Programmers often have difficulty going back to older code bases because they don’t reflect the latest, greatest idioms. It can be hard to work with constructs that you know could be better, written with less code, stripped of even more duplication, beautified. But it’s important to realize that all code will eventually feel like this.

Even if you take that project from three years ago and scrub it clean as can be today, it’s still going to drift from the best practices of two years from now. That’s normal, it’s natural. You continue to get better, to learn, and the technology you’re using is hopefully progressing as well. Yet it can still seem like a hard hill to climb to get back in to yesterday.

Suck It Up
Here’s something I don’t say often: Suck It Up. If you work on more than a few projects, they can’t all smell like today’s fresh linens. It doesn’t mean you’re a bad programmer. It simply means that you’re prioritizing.

Yes, yes, you should clean up around you when you dive in to those older applications, but beware the lure of a full Spring cleaning.

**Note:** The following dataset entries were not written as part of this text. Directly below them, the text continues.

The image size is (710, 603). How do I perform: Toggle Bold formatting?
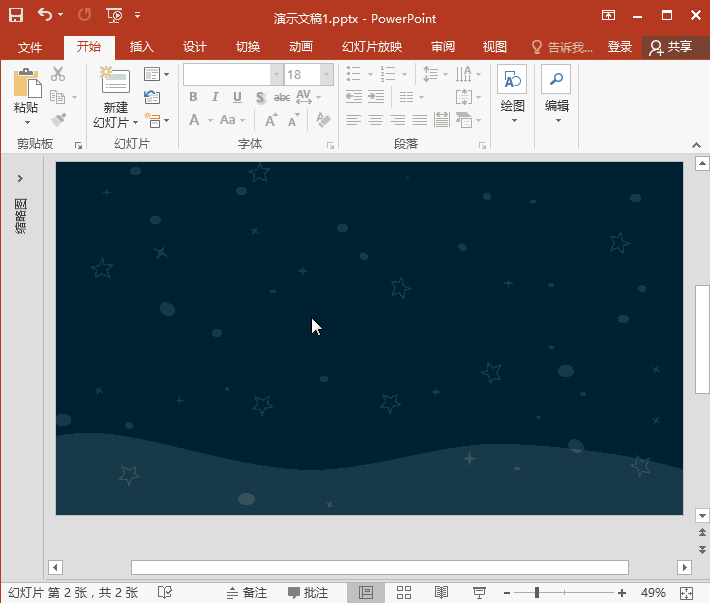click(x=193, y=97)
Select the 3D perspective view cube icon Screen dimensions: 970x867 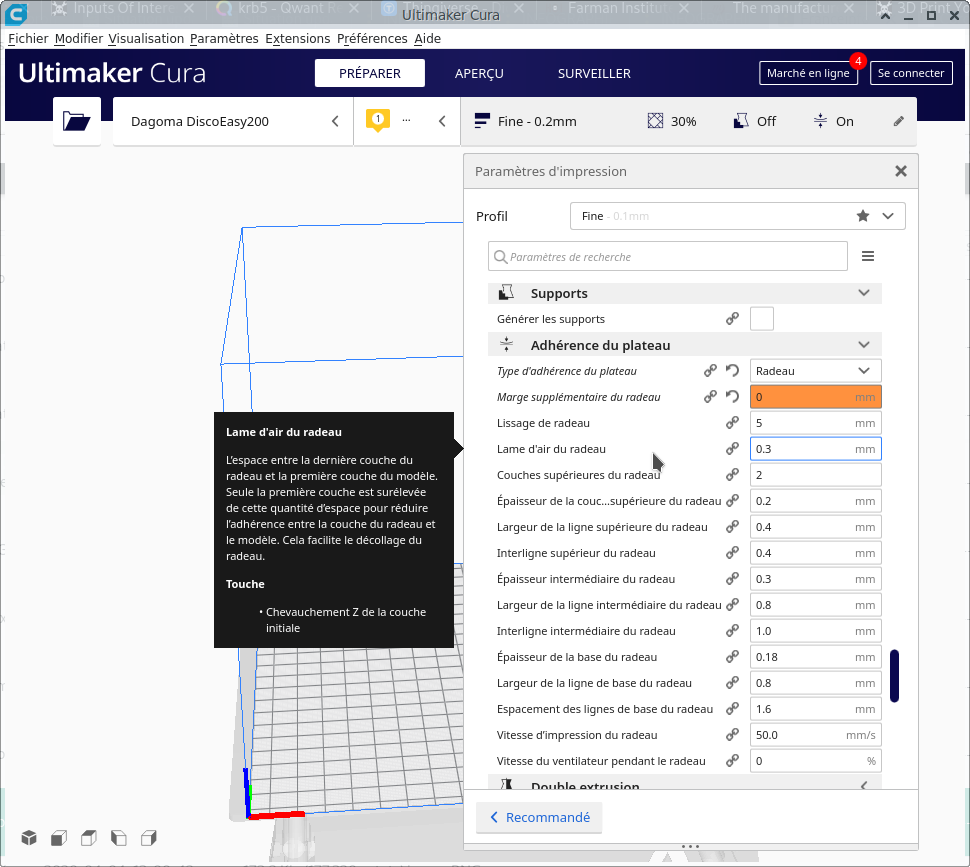pyautogui.click(x=29, y=838)
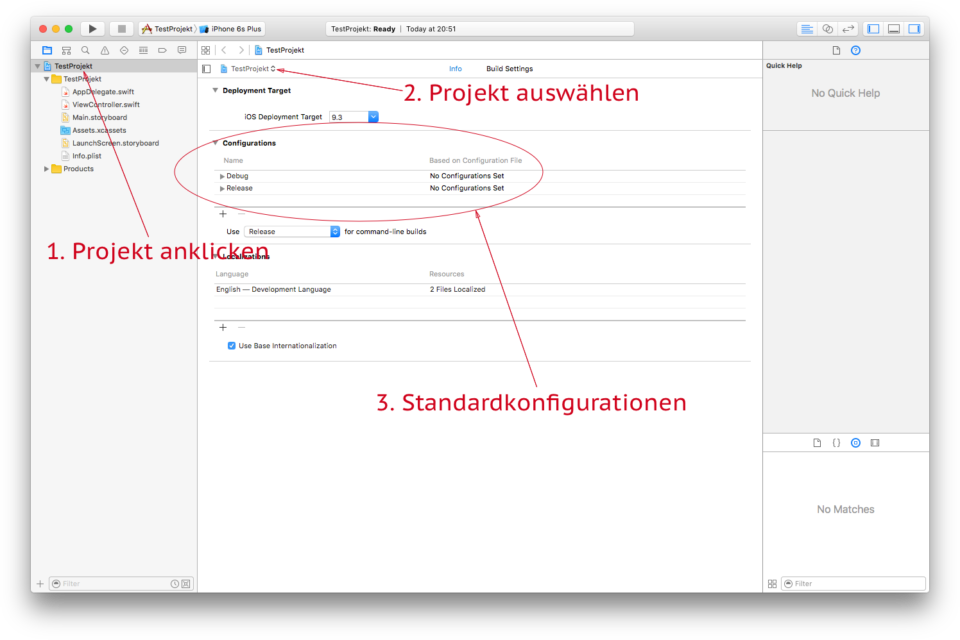Image resolution: width=960 pixels, height=640 pixels.
Task: Click the navigator Filter field
Action: pos(112,583)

You’ll get pulled in and before you know it you’ve broken half the application and won’t know how to get back out with your ego or tests intact. Add your feature, fix your bug, and leave everything you touch in better condition than you found it, but that’s it. Move on from there.

This is not a license to be a slob. Whenever you’re starting something new, you should always try your best to infuse it with the top of your game. That way you can hopefully drown the feelings of disappointment with at least a dash of nostalgia: “Hey, when I worked on this I did the very best I could. How great to see the progress of my skills and sensibilities since then. Good job, me!”